-------- Exercise data

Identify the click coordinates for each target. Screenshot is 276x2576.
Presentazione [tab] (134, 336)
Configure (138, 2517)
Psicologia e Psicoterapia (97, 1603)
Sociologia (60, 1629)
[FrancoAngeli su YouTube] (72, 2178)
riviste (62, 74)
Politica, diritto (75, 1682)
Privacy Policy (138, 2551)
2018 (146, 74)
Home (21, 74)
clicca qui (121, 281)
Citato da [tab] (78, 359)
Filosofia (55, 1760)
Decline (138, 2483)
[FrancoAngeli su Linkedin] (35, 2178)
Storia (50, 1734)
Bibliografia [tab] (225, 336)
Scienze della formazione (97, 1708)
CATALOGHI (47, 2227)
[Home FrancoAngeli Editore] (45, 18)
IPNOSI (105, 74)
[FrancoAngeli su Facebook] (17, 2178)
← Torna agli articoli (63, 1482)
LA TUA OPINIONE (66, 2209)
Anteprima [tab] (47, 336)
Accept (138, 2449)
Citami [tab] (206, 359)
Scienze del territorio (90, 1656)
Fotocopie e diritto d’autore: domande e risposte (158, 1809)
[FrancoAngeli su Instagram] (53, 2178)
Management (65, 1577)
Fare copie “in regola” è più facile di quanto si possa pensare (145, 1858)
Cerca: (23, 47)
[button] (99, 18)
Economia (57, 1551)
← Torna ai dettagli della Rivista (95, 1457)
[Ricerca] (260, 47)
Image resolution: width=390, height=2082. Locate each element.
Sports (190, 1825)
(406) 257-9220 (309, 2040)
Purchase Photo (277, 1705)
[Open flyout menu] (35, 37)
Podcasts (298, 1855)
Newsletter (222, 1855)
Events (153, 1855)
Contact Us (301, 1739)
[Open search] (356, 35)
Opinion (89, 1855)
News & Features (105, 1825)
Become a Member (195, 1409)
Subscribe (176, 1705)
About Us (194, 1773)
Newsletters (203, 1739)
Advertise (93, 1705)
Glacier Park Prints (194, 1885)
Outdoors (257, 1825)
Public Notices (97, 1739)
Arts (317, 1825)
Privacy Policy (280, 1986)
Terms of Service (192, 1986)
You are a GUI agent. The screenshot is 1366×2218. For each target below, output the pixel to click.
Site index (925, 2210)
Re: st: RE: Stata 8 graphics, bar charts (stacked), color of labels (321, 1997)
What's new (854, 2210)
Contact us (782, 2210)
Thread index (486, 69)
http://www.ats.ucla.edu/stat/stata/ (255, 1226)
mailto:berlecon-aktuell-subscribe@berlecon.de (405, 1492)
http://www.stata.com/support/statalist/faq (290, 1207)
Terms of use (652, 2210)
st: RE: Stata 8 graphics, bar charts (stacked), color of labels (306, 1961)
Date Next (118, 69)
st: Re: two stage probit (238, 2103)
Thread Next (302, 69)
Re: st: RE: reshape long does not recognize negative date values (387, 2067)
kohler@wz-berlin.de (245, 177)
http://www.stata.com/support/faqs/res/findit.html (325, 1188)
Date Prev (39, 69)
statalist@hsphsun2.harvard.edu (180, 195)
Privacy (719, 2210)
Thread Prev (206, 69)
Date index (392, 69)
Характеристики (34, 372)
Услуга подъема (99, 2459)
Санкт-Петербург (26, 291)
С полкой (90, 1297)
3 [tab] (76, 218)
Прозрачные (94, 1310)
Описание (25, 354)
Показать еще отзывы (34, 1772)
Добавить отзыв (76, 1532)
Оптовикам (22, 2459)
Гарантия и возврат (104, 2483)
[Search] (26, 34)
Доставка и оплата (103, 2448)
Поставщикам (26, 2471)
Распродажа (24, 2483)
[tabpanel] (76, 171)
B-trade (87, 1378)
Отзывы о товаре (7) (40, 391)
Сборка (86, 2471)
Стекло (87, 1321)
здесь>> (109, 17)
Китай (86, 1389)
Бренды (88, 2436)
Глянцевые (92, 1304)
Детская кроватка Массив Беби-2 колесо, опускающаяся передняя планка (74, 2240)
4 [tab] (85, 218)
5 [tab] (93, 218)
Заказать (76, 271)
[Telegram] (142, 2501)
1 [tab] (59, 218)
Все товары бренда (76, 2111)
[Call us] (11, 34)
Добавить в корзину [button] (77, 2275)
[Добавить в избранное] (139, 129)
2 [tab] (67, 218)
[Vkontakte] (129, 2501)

----------------

Output the full listing without altering anything.

Identify the click coordinates for each target. Screenshot is 276x2576.
Presentazione [tab] (134, 336)
Configure (138, 2517)
Psicologia e Psicoterapia (97, 1603)
Sociologia (60, 1629)
[FrancoAngeli su YouTube] (72, 2178)
riviste (62, 74)
Politica, diritto (75, 1682)
Privacy Policy (138, 2551)
2018 (146, 74)
Home (21, 74)
clicca qui (121, 281)
Citato da [tab] (78, 359)
Filosofia (55, 1760)
Decline (138, 2483)
[FrancoAngeli su Linkedin] (35, 2178)
Storia (50, 1734)
Bibliografia [tab] (225, 336)
Scienze della formazione (97, 1708)
CATALOGHI (47, 2227)
[Home FrancoAngeli Editore] (45, 18)
IPNOSI (105, 74)
[FrancoAngeli su Facebook] (17, 2178)
← Torna agli articoli (63, 1482)
LA TUA OPINIONE (66, 2209)
Anteprima [tab] (47, 336)
Accept (138, 2449)
Citami [tab] (206, 359)
Scienze del territorio (90, 1656)
Fotocopie e diritto d’autore: domande e risposte (158, 1809)
[FrancoAngeli su Instagram] (53, 2178)
Management (65, 1577)
Fare copie “in regola” è più facile di quanto si possa pensare (145, 1858)
Cerca: (23, 47)
[button] (99, 18)
Economia (57, 1551)
← Torna ai dettagli della Rivista (95, 1457)
[Ricerca] (260, 47)
Image resolution: width=390, height=2082. Locate each element.
Sports (190, 1825)
(406) 257-9220 (309, 2040)
Purchase Photo (277, 1705)
[Open flyout menu] (35, 37)
Podcasts (298, 1855)
Newsletter (222, 1855)
Events (153, 1855)
Contact Us (301, 1739)
[Open search] (356, 35)
Opinion (89, 1855)
News & Features (105, 1825)
Become a Member (195, 1409)
Subscribe (176, 1705)
About Us (194, 1773)
Newsletters (203, 1739)
Advertise (93, 1705)
Glacier Park Prints (194, 1885)
Outdoors (257, 1825)
Public Notices (97, 1739)
Arts (317, 1825)
Privacy Policy (280, 1986)
Terms of Service (192, 1986)
You are a GUI agent. The screenshot is 1366×2218. For each target below, output the pixel to click.
Site index (925, 2210)
Re: st: RE: Stata 8 graphics, bar charts (stacked), color of labels (321, 1997)
What's new (854, 2210)
Contact us (782, 2210)
Thread index (486, 69)
http://www.ats.ucla.edu/stat/stata/ (255, 1226)
mailto:berlecon-aktuell-subscribe@berlecon.de (405, 1492)
http://www.stata.com/support/statalist/faq (290, 1207)
Terms of use (652, 2210)
st: RE: Stata 8 graphics, bar charts (stacked), color of labels (306, 1961)
Date Next (118, 69)
st: Re: two stage probit (238, 2103)
Thread Next (302, 69)
Re: st: RE: reshape long does not recognize negative date values (387, 2067)
kohler@wz-berlin.de (245, 177)
http://www.stata.com/support/faqs/res/findit.html (325, 1188)
Date Prev (39, 69)
statalist@hsphsun2.harvard.edu (180, 195)
Privacy (719, 2210)
Thread Prev (206, 69)
Date index (392, 69)
Характеристики (34, 372)
Услуга подъема (99, 2459)
Санкт-Петербург (26, 291)
С полкой (90, 1297)
3 [tab] (76, 218)
Прозрачные (94, 1310)
Описание (25, 354)
Показать еще отзывы (34, 1772)
Добавить отзыв (76, 1532)
Оптовикам (22, 2459)
Гарантия и возврат (104, 2483)
[Search] (26, 34)
Доставка и оплата (103, 2448)
Поставщикам (26, 2471)
Распродажа (24, 2483)
[tabpanel] (76, 171)
B-trade (87, 1378)
Отзывы о товаре (7) (40, 391)
Сборка (86, 2471)
Стекло (87, 1321)
здесь>> (109, 17)
Китай (86, 1389)
Бренды (88, 2436)
Глянцевые (92, 1304)
Детская кроватка Массив Беби-2 колесо, опускающаяся передняя планка (74, 2240)
4 [tab] (85, 218)
5 [tab] (93, 218)
Заказать (76, 271)
[Telegram] (142, 2501)
1 [tab] (59, 218)
Все товары бренда (76, 2111)
[Call us] (11, 34)
Добавить в корзину [button] (77, 2275)
[Добавить в избранное] (139, 129)
2 [tab] (67, 218)
[Vkontakte] (129, 2501)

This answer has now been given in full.